KG-HTC: Integrating Knowledge Graphs into LLMs for Effective Zero-shot Hierarchical Text Classification

Abstract: Hierarchical Text Classification (HTC) involves assigning documents to labels organized within a taxonomy. Most previous research on HTC has focused on supervised methods. However, in real-world scenarios, employing supervised HTC can be challenging due to a lack of annotated data. Moreover, HTC often faces issues with large label spaces and long-tail distributions. In this work, we present Knowledge Graphs for zero-shot Hierarchical Text Classification (KG-HTC), which aims to address these challenges of HTC in applications by integrating knowledge graphs with LLMs to provide structured semantic context during classification. Our method retrieves relevant subgraphs from knowledge graphs related to the input text using a Retrieval-Augmented Generation (RAG) approach. Our KG-HTC can enhance LLMs to understand label semantics at various hierarchy levels. We evaluate KG-HTC on three open-source HTC datasets: WoS, DBpedia, and Amazon. Our experimental results show that KG-HTC significantly outperforms three baselines in the strict zero-shot setting, particularly achieving substantial improvements at deeper levels of the hierarchy. This evaluation demonstrates the effectiveness of incorporating structured knowledge into LLMs to address HTC's challenges in large label spaces and long-tailed label distributions. Our code is available at: https://github.com/QianboZang/KG-HTC.

• The paper introduces KG-HTC, a novel method that integrates knowledge graphs with LLMs to perform effective zero-shot hierarchical text classification without relying on annotated data.
• It employs subgraph retrieval, cosine similarity, and prompt engineering to enhance semantic context and accurately navigate complex label hierarchies.
• Experimental results demonstrate state-of-the-art performance, especially at deeper taxonomy levels, highlighting its robustness in handling large label spaces and imbalanced data.

Summary of "KG-HTC: Integrating Knowledge Graphs into LLMs for Effective Zero-shot Hierarchical Text Classification"

Hierarchical Text Classification (HTC) involves categorizing documents into labels organized in a hierarchy. Traditional methods often rely on supervised learning, which becomes challenging due to data scarcity, large label spaces, and imbalances in class distributions. This paper introduces KG-HTC, a novel method leveraging knowledge graphs (KGs) integrated with LLMs to address these challenges in a zero-shot setting.

Methodology

The proposed KG-HTC method combines Retrieval-Augmented Generation (RAG) with KGs, enhancing LLMs by providing structured semantic context. This integration is designed to improve the LLM's understanding of hierarchical label semantics without relying on annotated data, thereby addressing the zero-shot classification challenge.

Figure 1: The overview pipeline of KG-HTC.
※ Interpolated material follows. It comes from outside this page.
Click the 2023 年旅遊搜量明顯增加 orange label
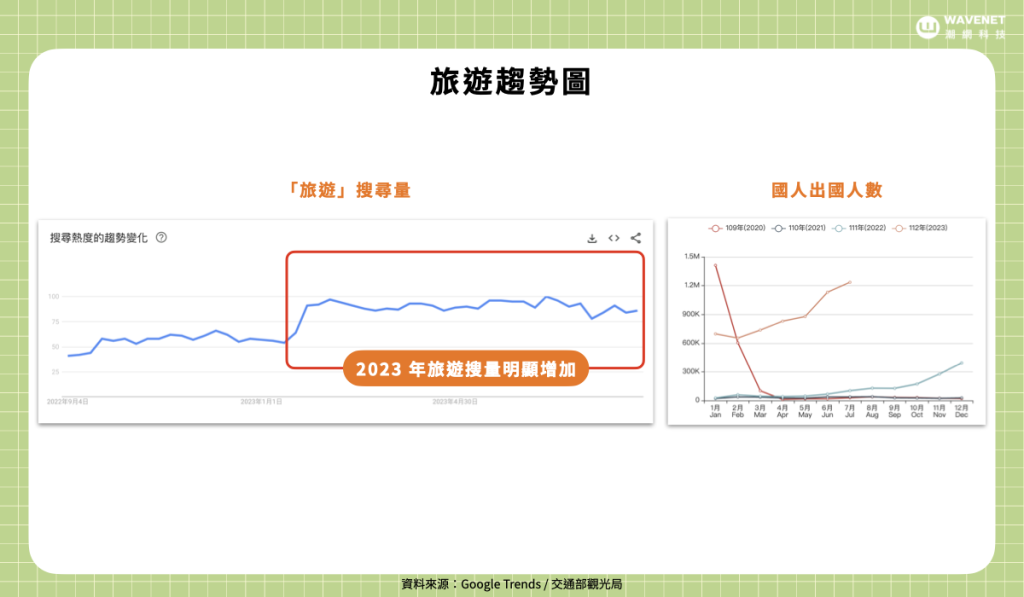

1. Subgraph Retrieval and Similarity Calculation: The system retrieves relevant subgraphs from a KG related to the input text. This involves calculating cosine similarity between the input text's embedding and potential labels at each hierarchical level to ensure relevant retrievals.
2. Pipeline Architecture: The architecture involves storing labels in both a graph and a vector database, performing semantic similarity checks to retrieve relevant subgraphs, and using upwards propagation algorithms to define possible label paths from the root to leaf nodes for each classification task.
3. Prompt Engineering:

The subgraph is transformed into a structured prompt. This prompt includes the input text and label paths represented in a serialized format, facilitating effective in-context learning within the LLM for hierarchical zero-shot text classification.

Figure 2: Visualization of the knowledge graph constructed from the taxonomy in the Amazon Product Review dataset.

Experimental Results

KG-HTC was evaluated on three public datasets: WoS, DBpedia, and Amazon Product Reviews, achieving state-of-the-art performance in zero-shot scenarios. The approach significantly outperformed baselines, particularly demonstrating robust performance at deeper levels of the hierarchy, which often present more significant challenges due to large label spaces and long-tailed distributions.
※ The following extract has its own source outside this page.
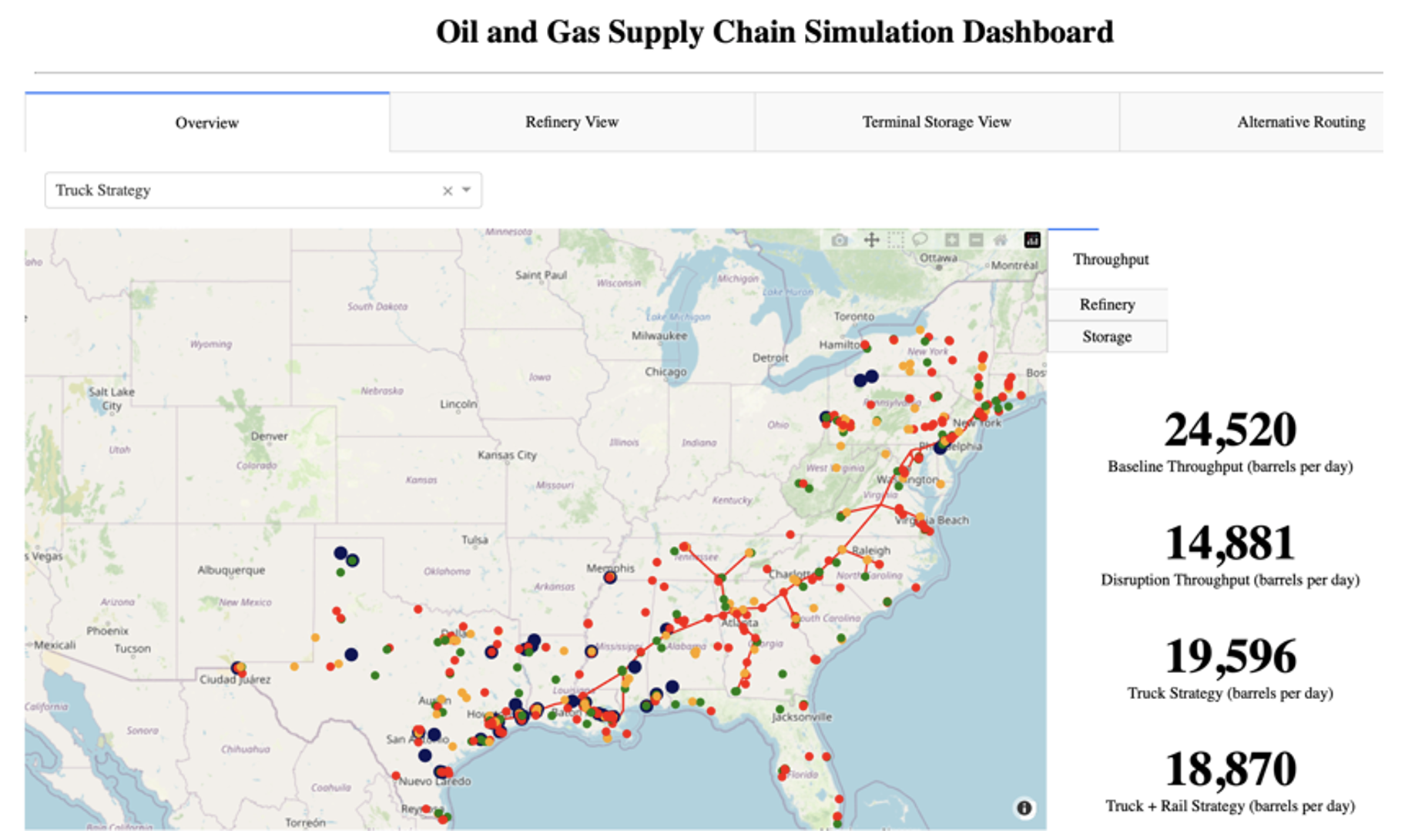1415x840 pixels.
Task: Zoom in using the plus icon
Action: 951,239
Implications and Future Directions

The integration of KGs with LLMs as demonstrated by KG-HTC represents a significant advancement in addressing the limitations of HTC in zero-shot settings. The use of subgraph retrieval and prompt structure effectively utilizes massive label spaces while mitigating performance degradation commonly seen in deeper hierarchical levels.

Figure 3: As the taxonomy deepens, KG-HTC exhibits a slower performance degradation on the WoS and Amazon datasets.
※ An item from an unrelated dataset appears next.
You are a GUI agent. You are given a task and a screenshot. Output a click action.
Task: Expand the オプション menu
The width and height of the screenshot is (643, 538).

The study highlights the promise of KG-enhanced LLMs to improve generalization in taxonomies without additional labeled data, providing a foundation for further exploration in zero-shot and few-shot learning contexts. Future research may focus on dynamically extending and refining knowledge graph representations and exploring broader applications across different domains where hierarchical classification is crucial.